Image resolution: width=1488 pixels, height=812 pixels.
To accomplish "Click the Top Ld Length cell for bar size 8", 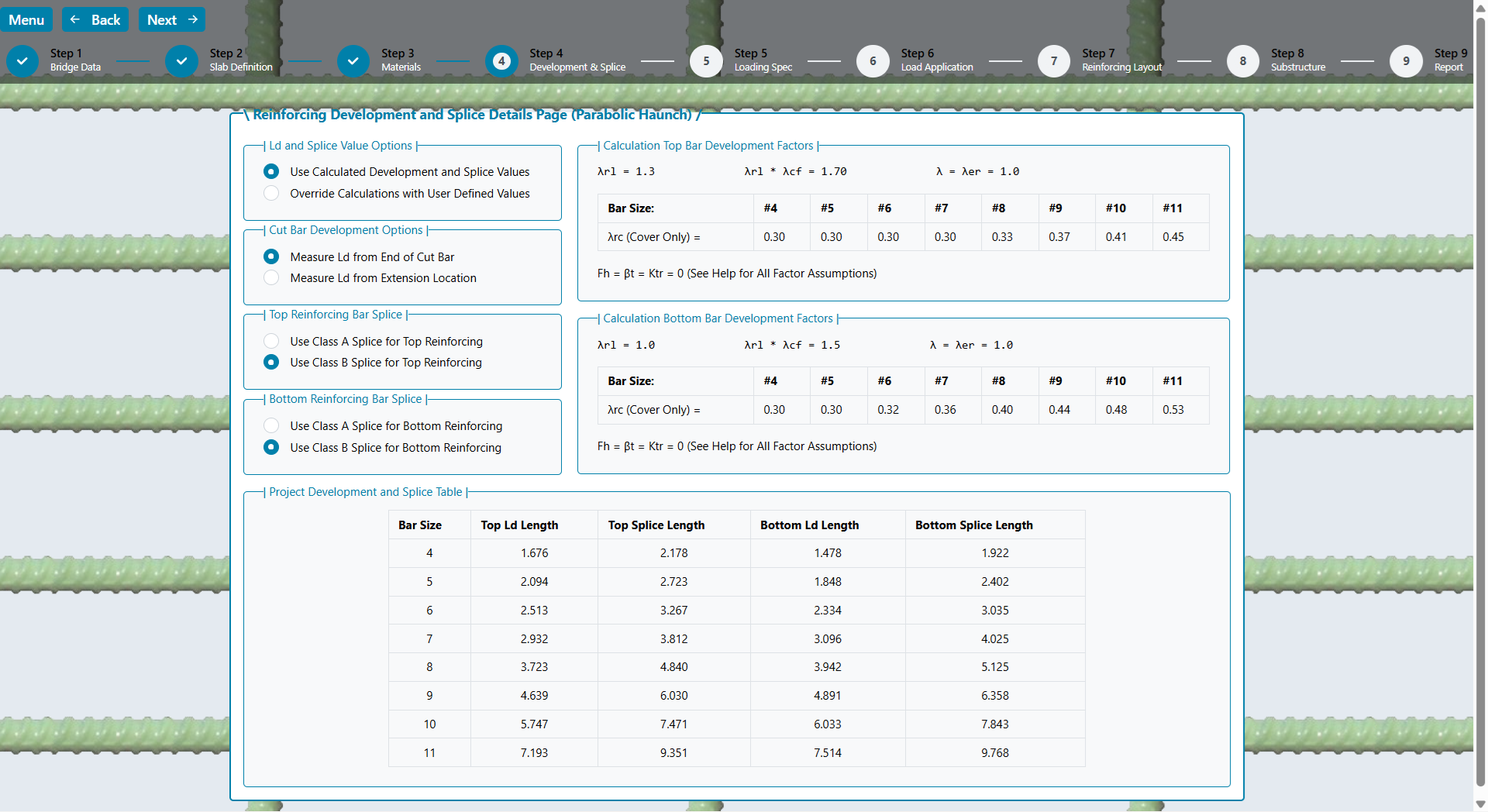I will pyautogui.click(x=534, y=667).
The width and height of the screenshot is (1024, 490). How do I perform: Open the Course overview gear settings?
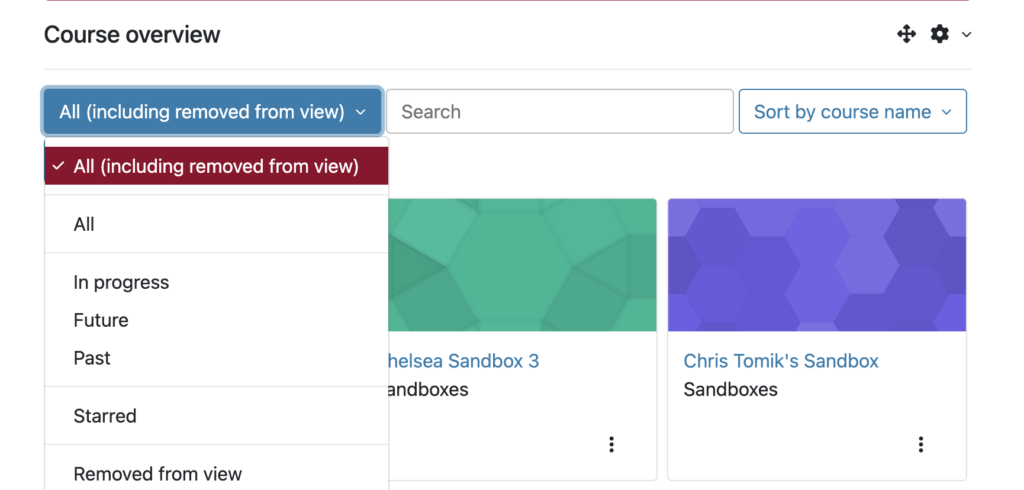coord(939,35)
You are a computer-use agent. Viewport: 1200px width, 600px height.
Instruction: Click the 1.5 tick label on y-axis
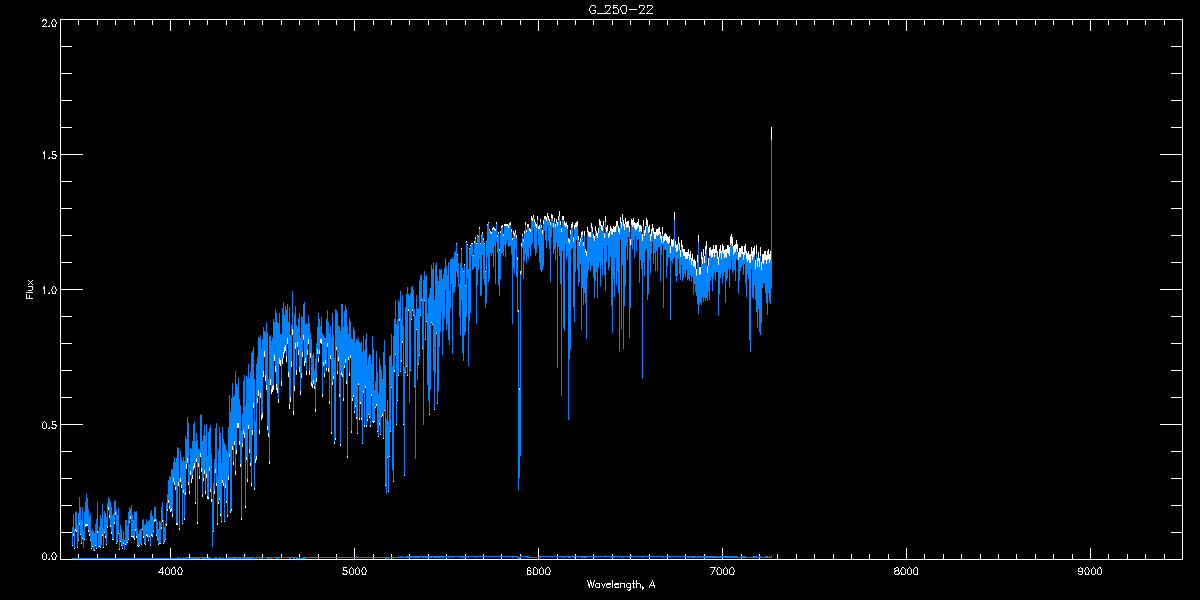pos(48,156)
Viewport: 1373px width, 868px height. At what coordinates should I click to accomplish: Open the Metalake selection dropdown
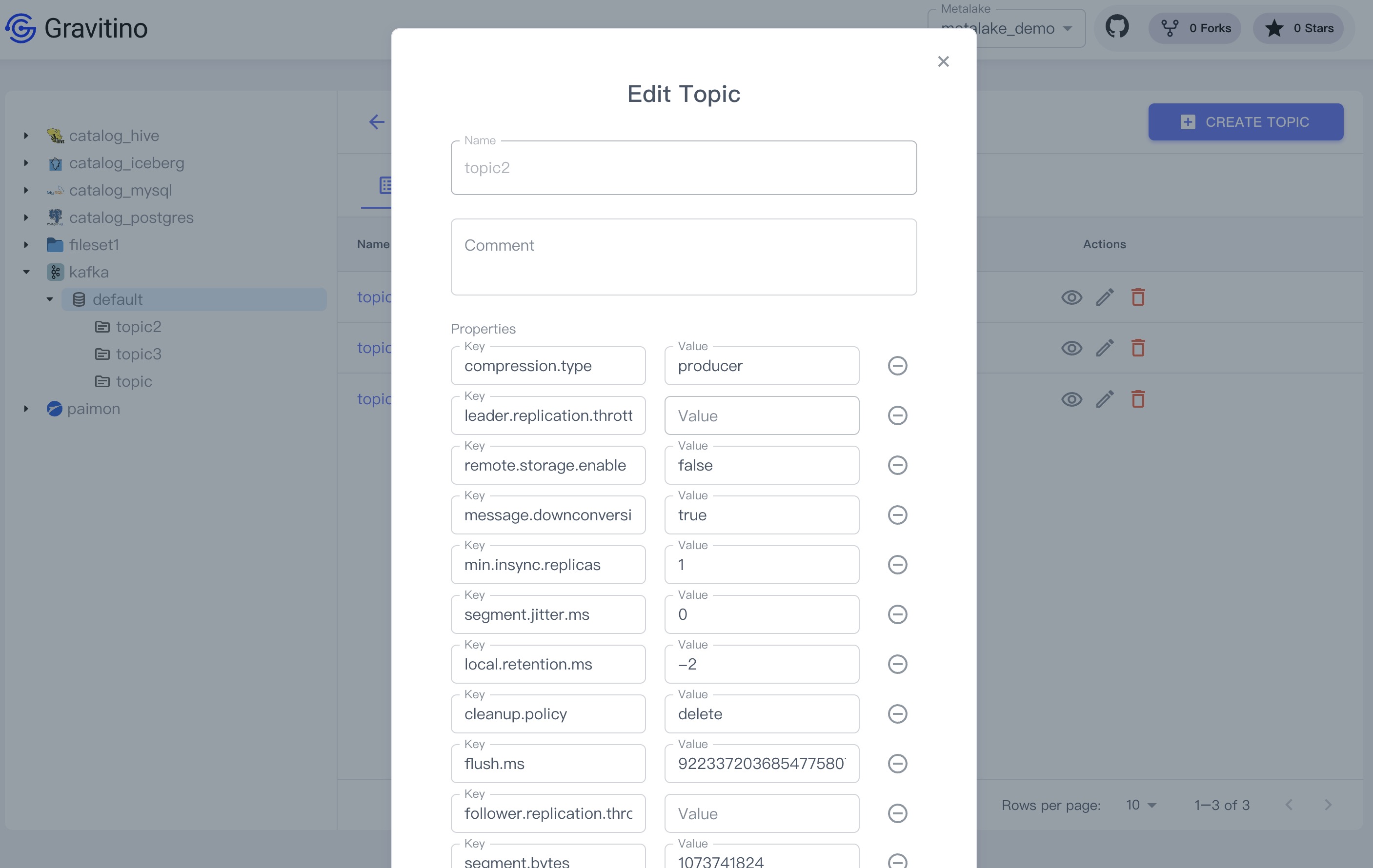pyautogui.click(x=1066, y=28)
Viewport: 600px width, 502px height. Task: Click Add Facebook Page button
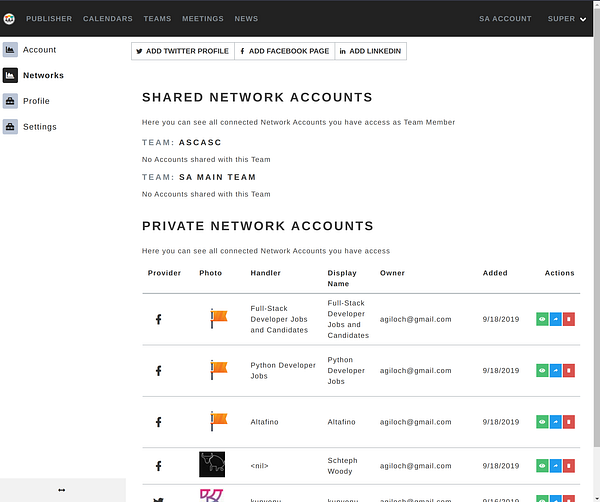pyautogui.click(x=284, y=51)
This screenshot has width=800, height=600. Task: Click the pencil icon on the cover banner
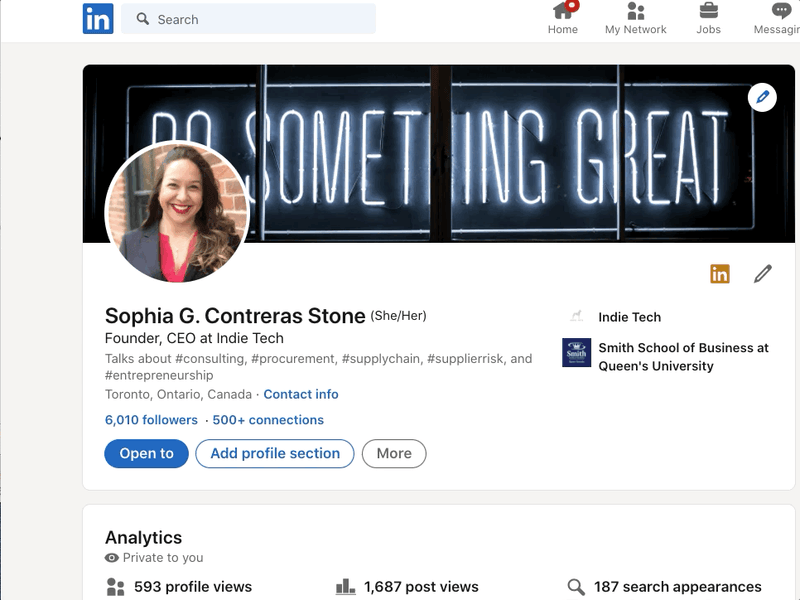(761, 97)
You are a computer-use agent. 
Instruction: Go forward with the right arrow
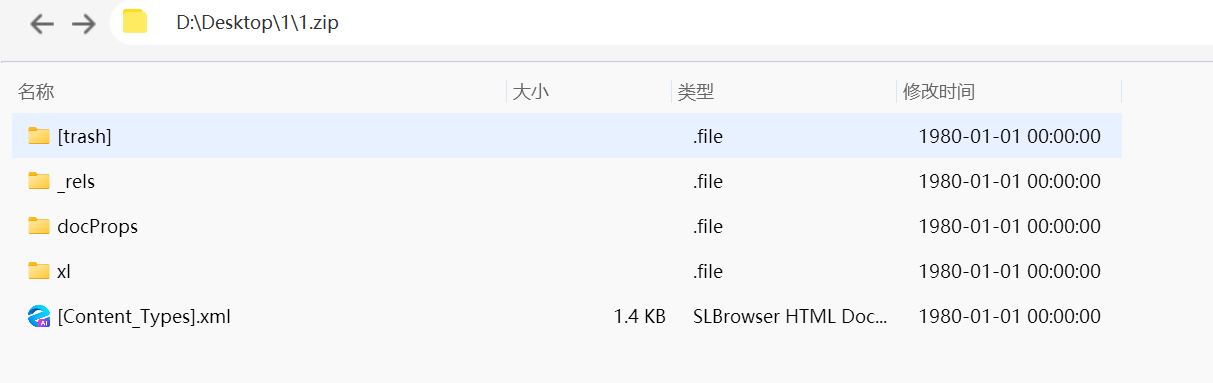(x=83, y=23)
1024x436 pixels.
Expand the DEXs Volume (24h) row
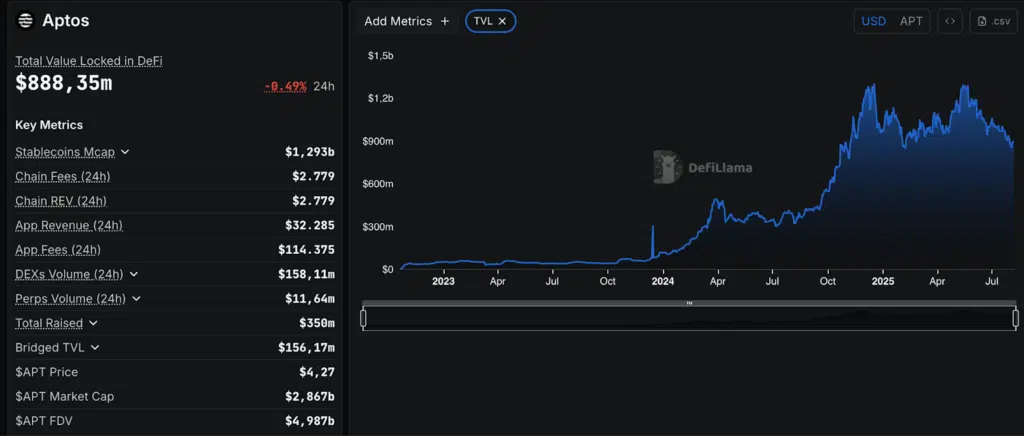point(134,274)
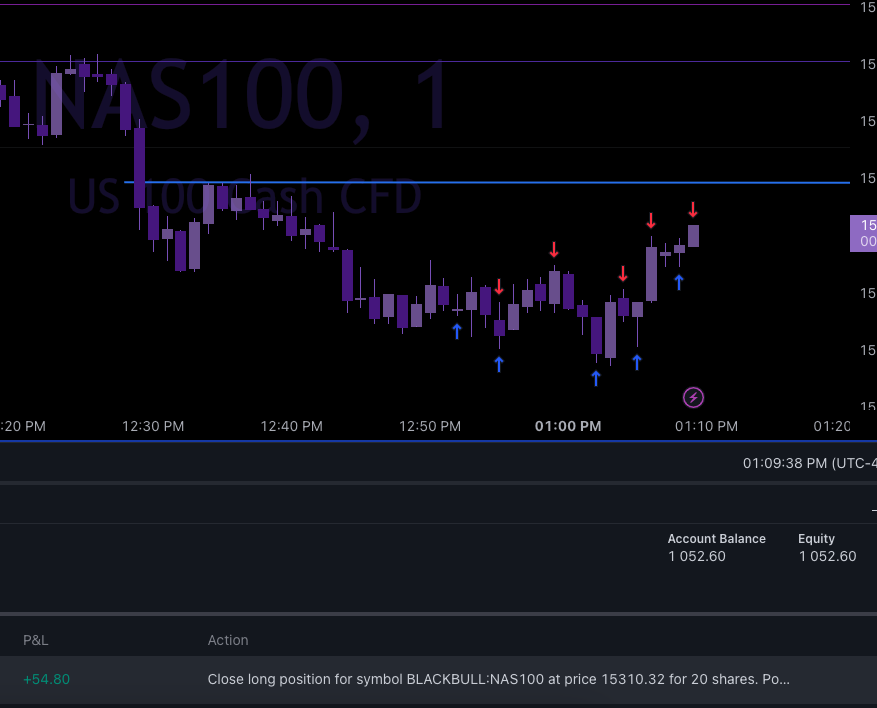The image size is (877, 708).
Task: Click the Account Balance value 1 052.60
Action: click(x=696, y=556)
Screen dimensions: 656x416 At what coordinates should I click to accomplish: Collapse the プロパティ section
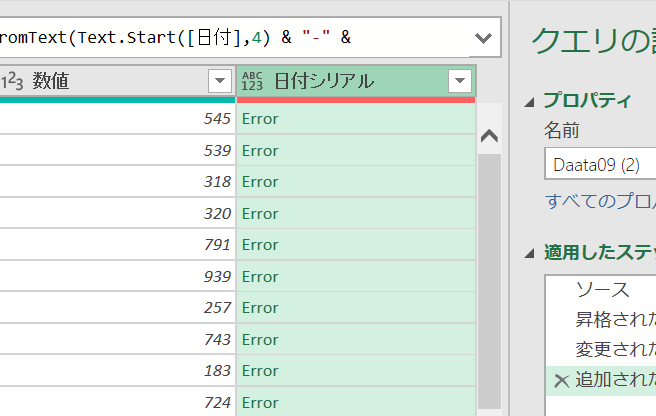pyautogui.click(x=529, y=101)
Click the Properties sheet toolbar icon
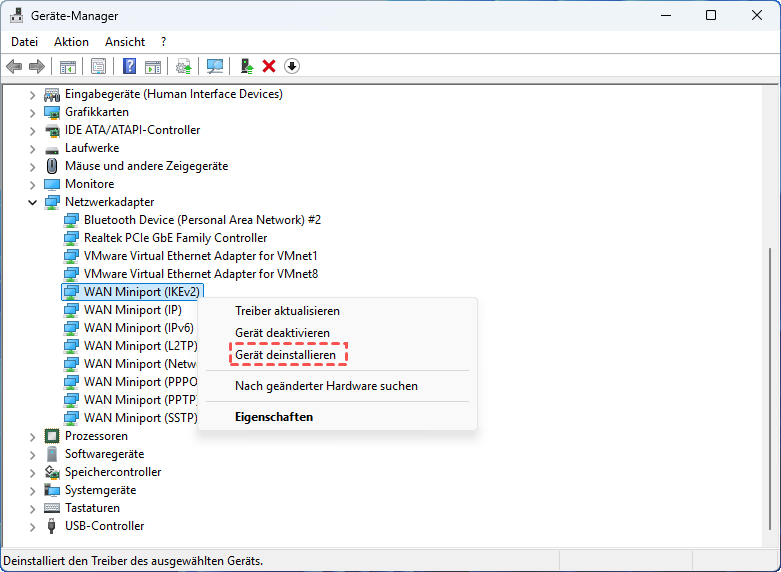This screenshot has width=781, height=572. coord(98,66)
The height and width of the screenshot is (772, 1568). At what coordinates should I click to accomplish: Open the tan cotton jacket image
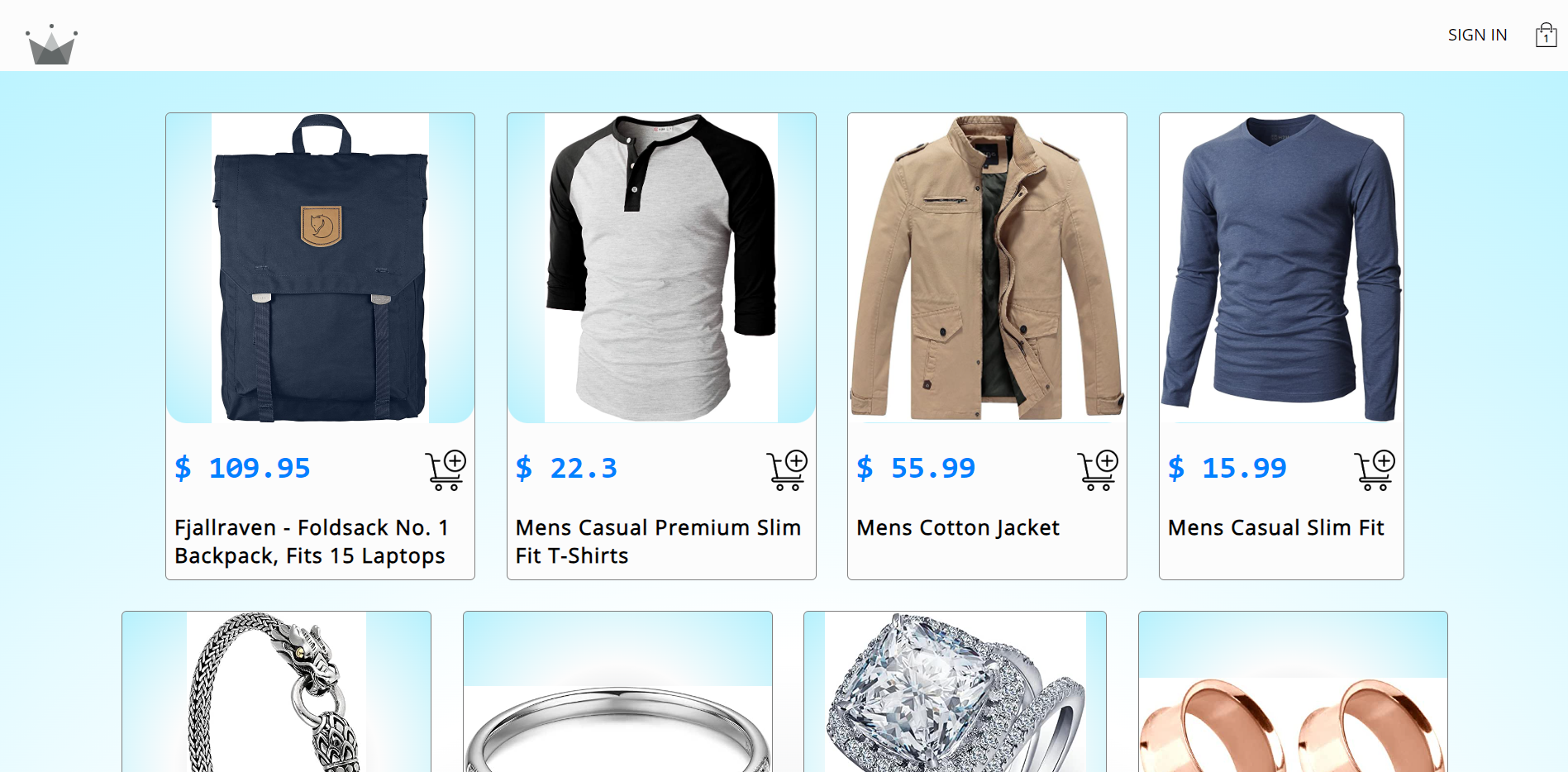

══════════════════════════════

Reproduce the material without changes, starting with the line that contains "Viewport: 1373px width, 868px" and continuing through the end of the material. Omit the pictures from your answer.

Output of the task |
Viewport: 1373px width, 868px height. At what coordinates should I click to accomplish: Open the Metalake selection dropdown
pyautogui.click(x=1066, y=28)
Viewport: 600px width, 502px height. Task: Click Add Facebook Page button
pyautogui.click(x=284, y=51)
This screenshot has width=800, height=600. Task: Click the pencil icon on the cover banner
(761, 97)
You are a computer-use agent. 
Instruction: Go forward with the right arrow
(x=83, y=23)
1024x436 pixels.
Expand the DEXs Volume (24h) row
point(134,274)
The image size is (877, 708).
Task: Click the Account Balance value 1 052.60
Action: click(x=696, y=556)
Screen dimensions: 656x416 At what coordinates should I click to accomplish: Collapse the プロパティ section
pyautogui.click(x=529, y=101)
Click the Properties sheet toolbar icon
This screenshot has width=781, height=572. coord(98,66)
The height and width of the screenshot is (772, 1568). At what coordinates should I click to accomplish: Open the tan cotton jacket image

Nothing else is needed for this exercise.